Zaifa was as old as Yemen's civil war, waged between rebels known as Houthis and a coalition led by Saudi Arabia. Born in the war's early days, Zaifa succumbed to the humanitarian crisis it has caused – widespread hunger, the collapse of the economy, and the breakdown of the health system. 

UN humanitarian chief Mark Lowcock issued a dire warning to the Security Council on Friday, ahead of the world body's General Assembly, saying, "We are losing the fight against famine" in Yemen.

"We may now be approaching a tipping point, beyond which it will be impossible to prevent massive loss of life as a result of widespread famine across the country," he said. "We are already seeing pockets of famine-like conditions, including cases where people are eating leaves."

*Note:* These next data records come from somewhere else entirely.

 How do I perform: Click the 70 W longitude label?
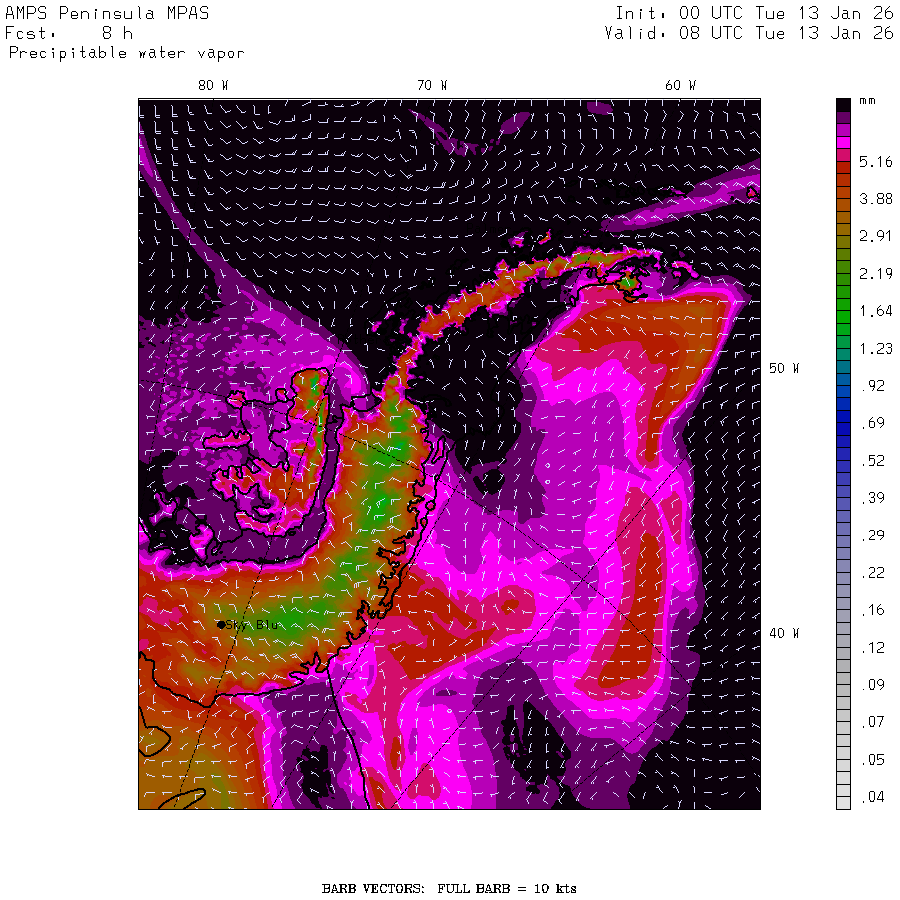click(431, 86)
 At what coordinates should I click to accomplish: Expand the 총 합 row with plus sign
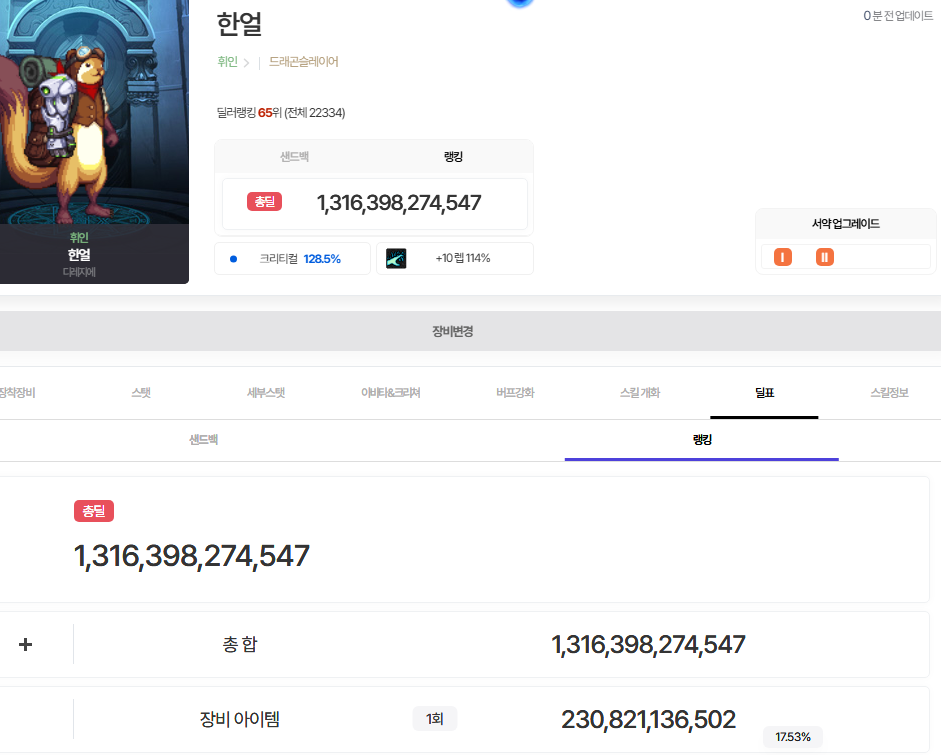tap(25, 645)
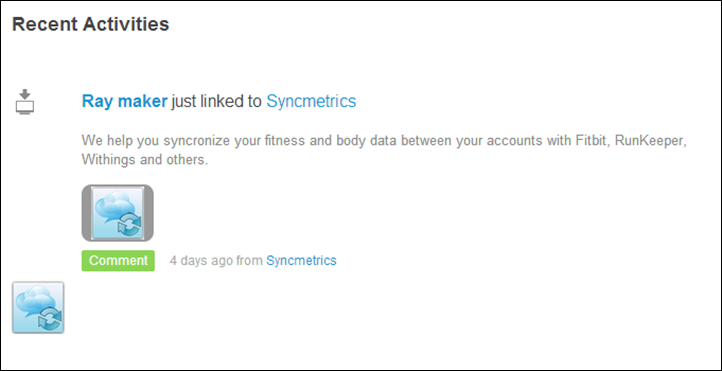
Task: Click the gray-framed Syncmetrics app thumbnail
Action: [117, 213]
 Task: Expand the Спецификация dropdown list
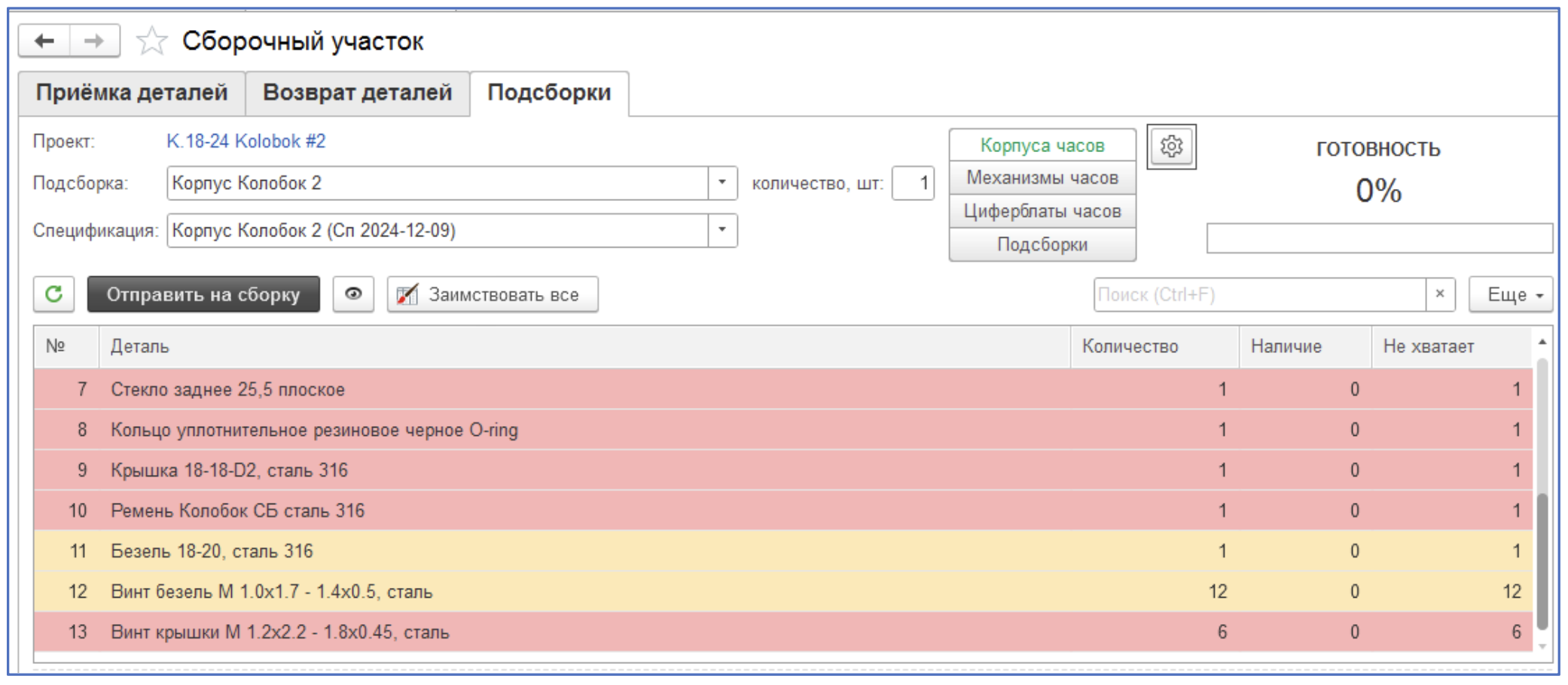tap(721, 230)
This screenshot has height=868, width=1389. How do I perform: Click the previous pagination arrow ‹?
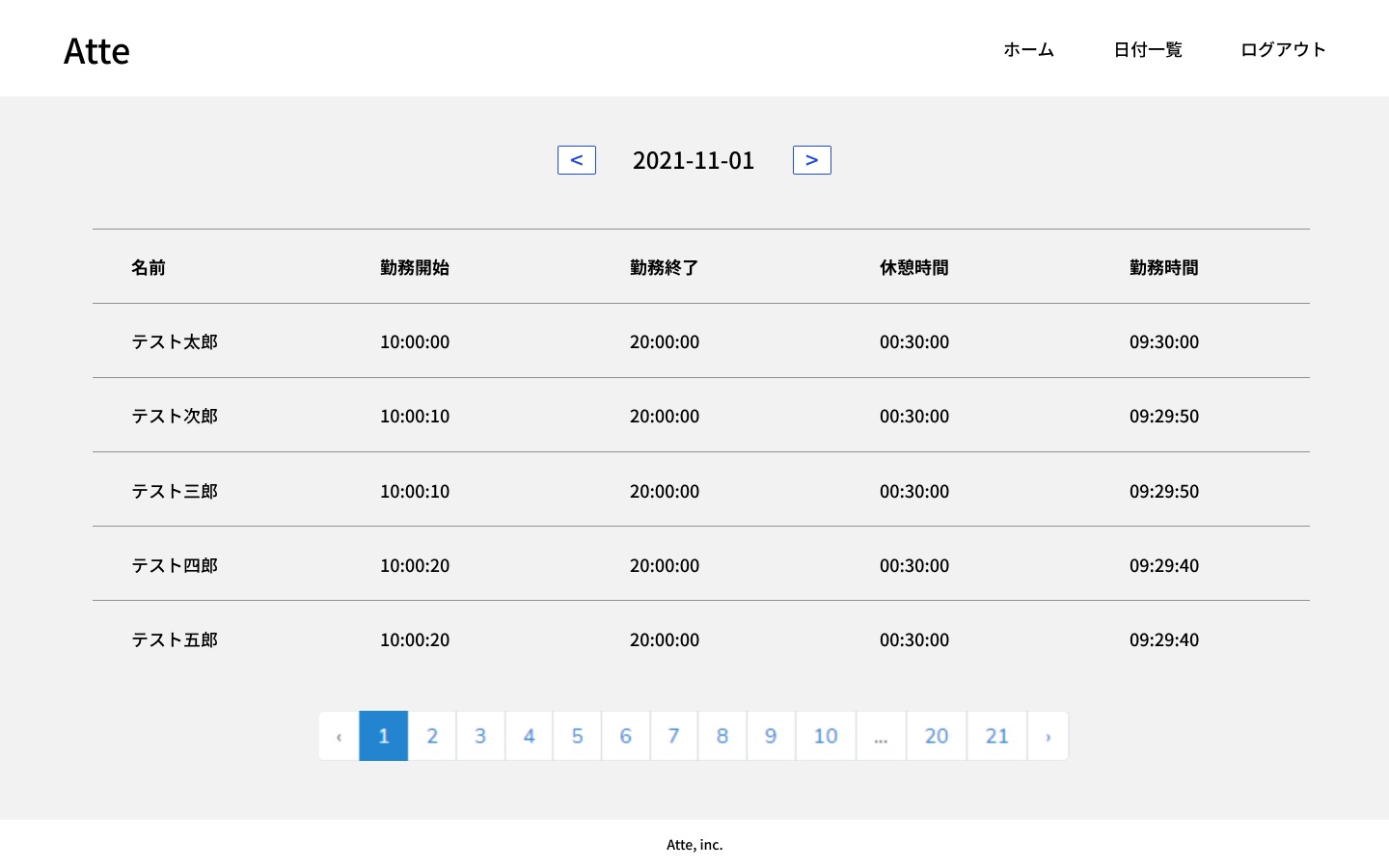pos(339,735)
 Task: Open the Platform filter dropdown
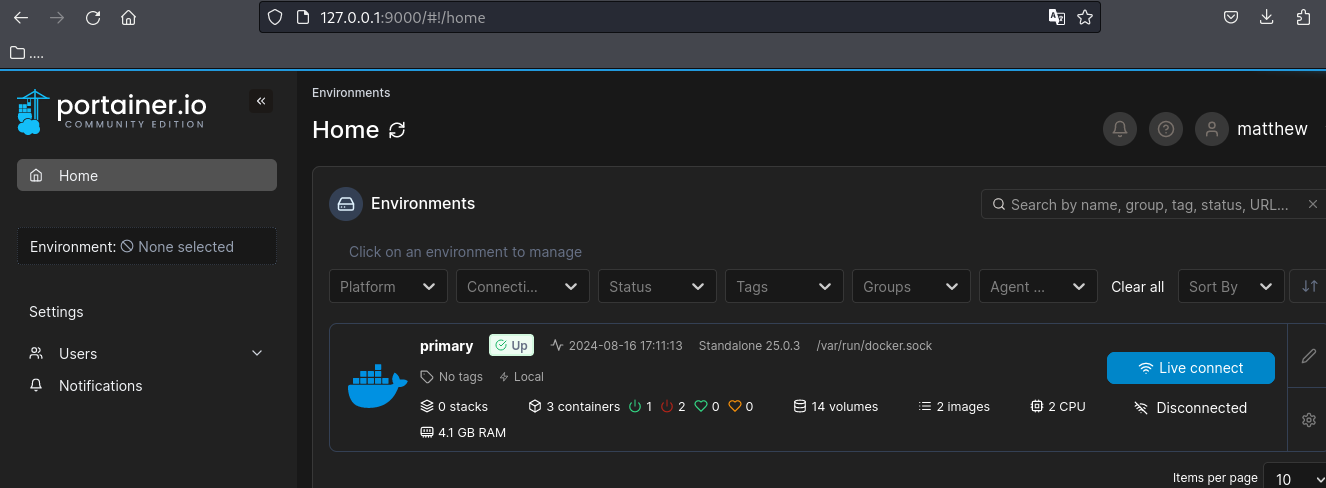[388, 286]
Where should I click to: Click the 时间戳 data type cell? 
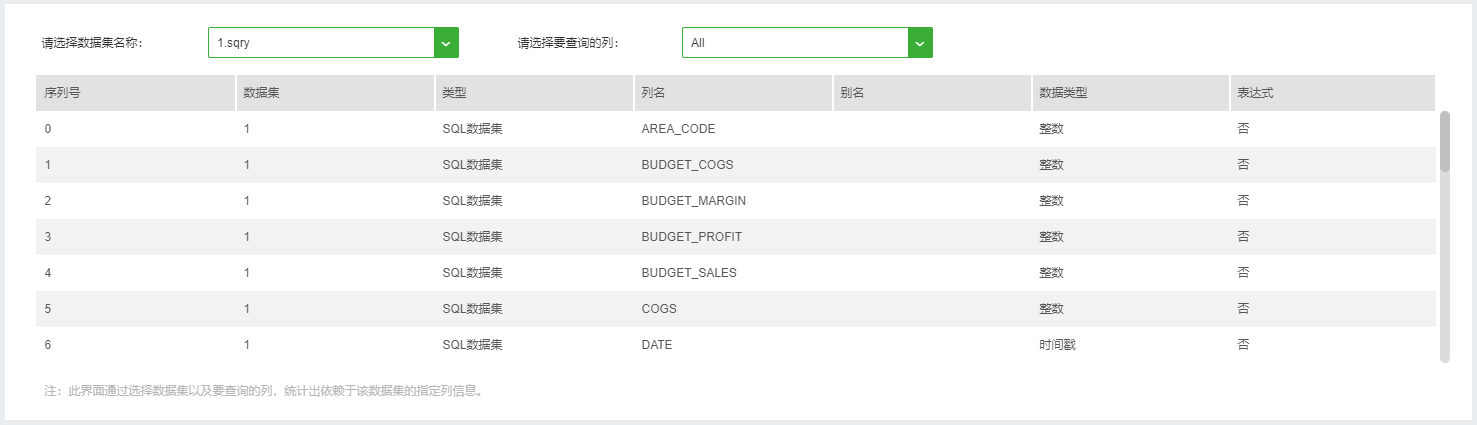[1058, 345]
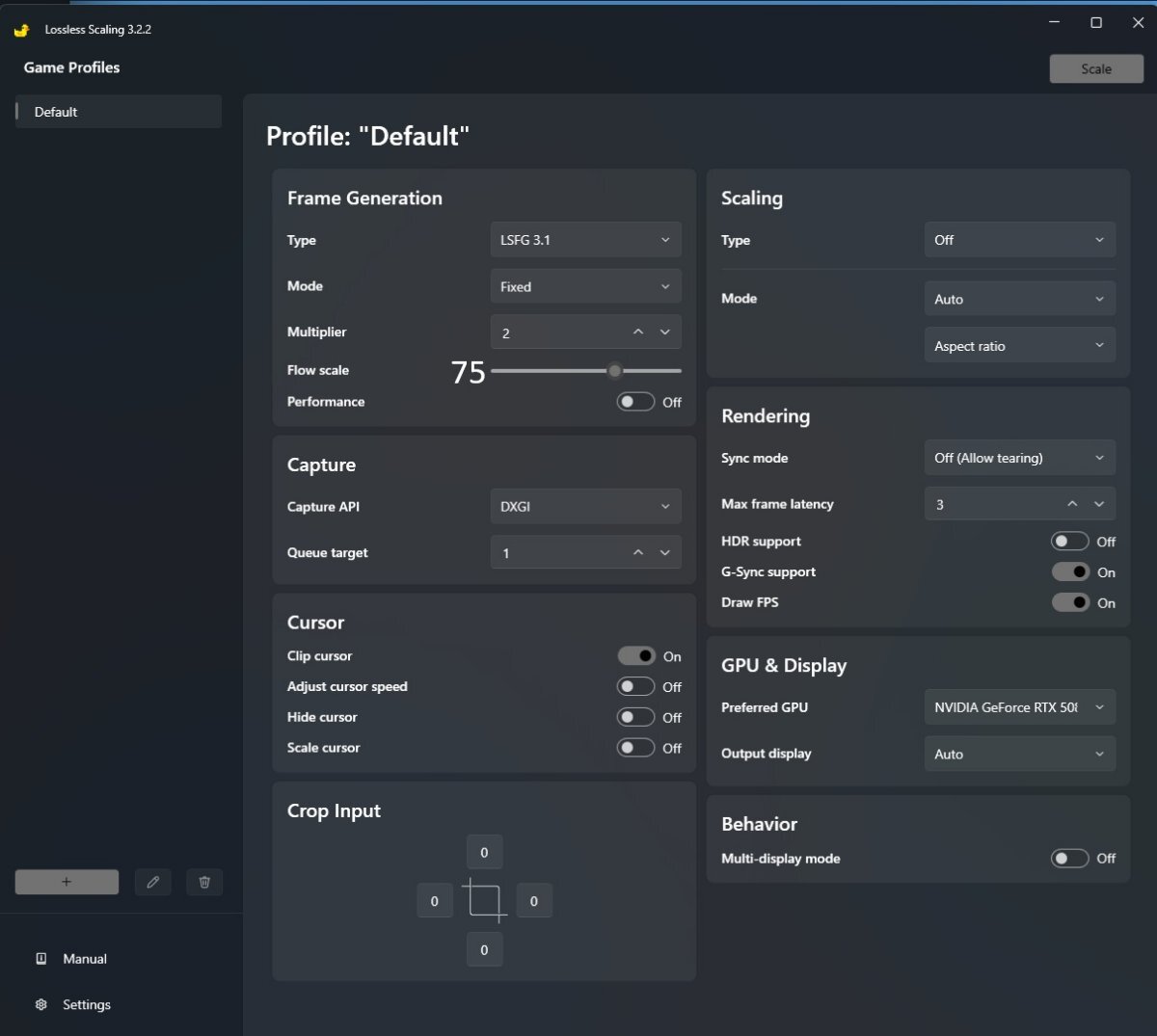Click the duck app icon in title bar
The height and width of the screenshot is (1036, 1157).
click(21, 30)
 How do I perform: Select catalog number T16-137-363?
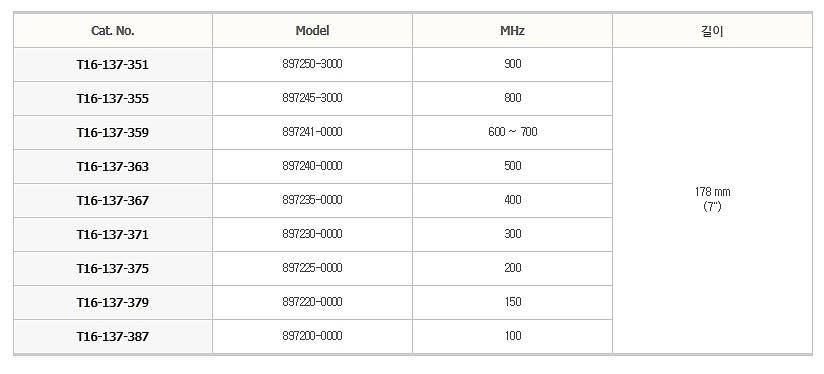(113, 167)
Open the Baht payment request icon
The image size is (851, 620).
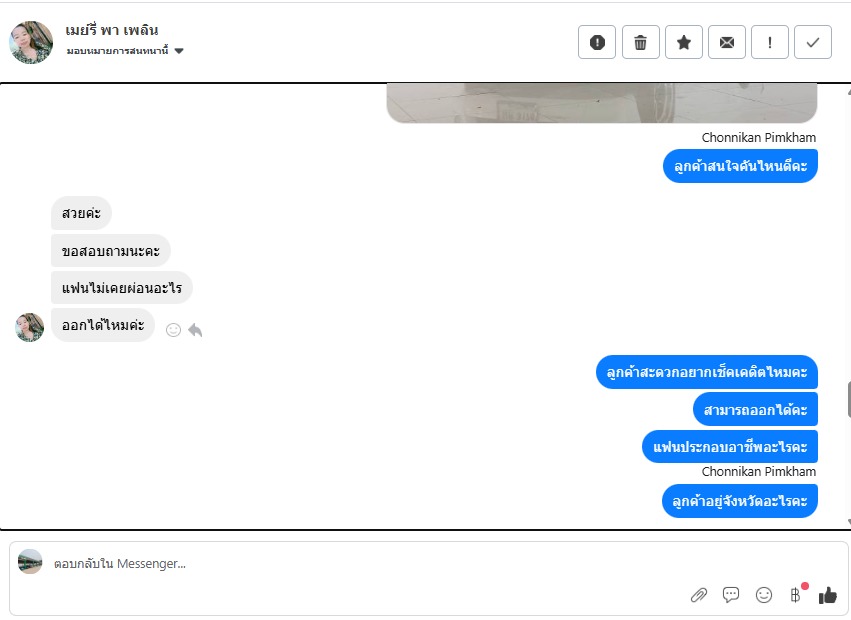point(796,594)
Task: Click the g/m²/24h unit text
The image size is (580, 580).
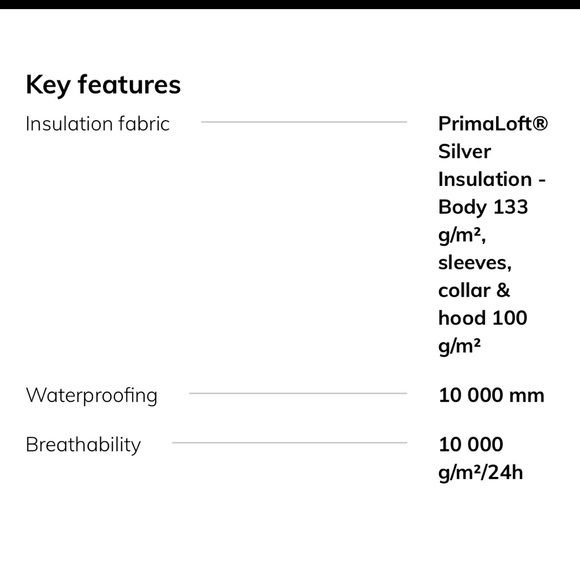Action: 481,473
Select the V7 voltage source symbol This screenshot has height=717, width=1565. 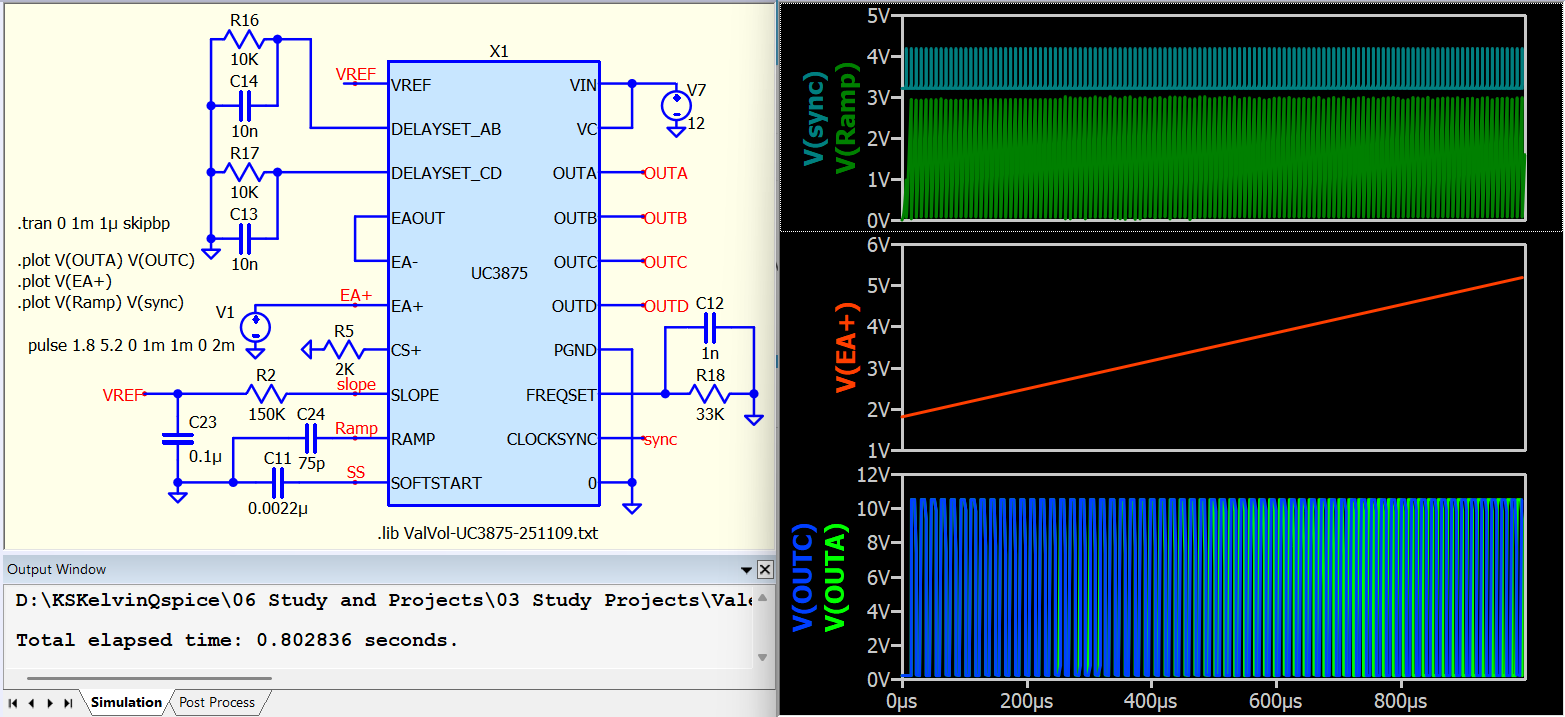tap(676, 105)

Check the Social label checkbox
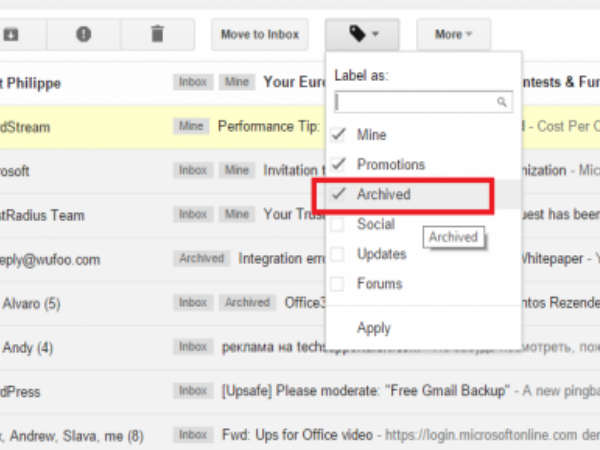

Across Yemen, around 2.9 million women and children are acutely malnourished; another 400,000 children are fighting for their lives, in the same condition as Zaifa was. This year, the UN and humanitarian groups provided assistance to more than 8 million of the most vulnerable Yemenis who don't know when their next meal will come. That is a dramatic expansion from 2017, when food was reaching 3 million people a month in the country of nearly 29 million.

Mr. Lowcock spoke after the AP alerted UN relief officials to the villagers in Aslam district, an isolated area in Hajjah province.

After the AP report, activists launched an online campaign called "Rescue Aslam" with bank account details to collect donations. Some 30 food baskets financed by individual donors were distributed over the past days.

The UN's World Food Program (WFP) carried out an investigation in Aslam and found that aid hasn't been reaching all targeted beneficiaries. It has since sent trucks carrying 10,000 food packages to the district, each meant to feed one family for a month. Distribution of the aid is still pending the finalization of registration lists.

Getting relief to those in need has been complicated because international agencies are required to work from lists that are often compiled by local Houthi authorities. Critics accuse those authorities of favoritism in putting together the lists.

Stephen Anderson, the director of the WFP, said there is a "retargeting exercise" underway to make sure that "the poorest and hungriest and most marginalized people, wherever they are, are targeted first."

The agency is introducing a biometric registration to establish a database of beneficiaries, including their finger prints to avoid forgery and duplications.

Mr. Anderson said the system "will help give us an assurance" that situations like those in Hajjah are prevented or at least minimized.

A senior relief official said local authorities have resisted implementing biometric registration and the main Houthi-run aid body, known by the acronym NAMCHA, has sought to do the registration and control the database.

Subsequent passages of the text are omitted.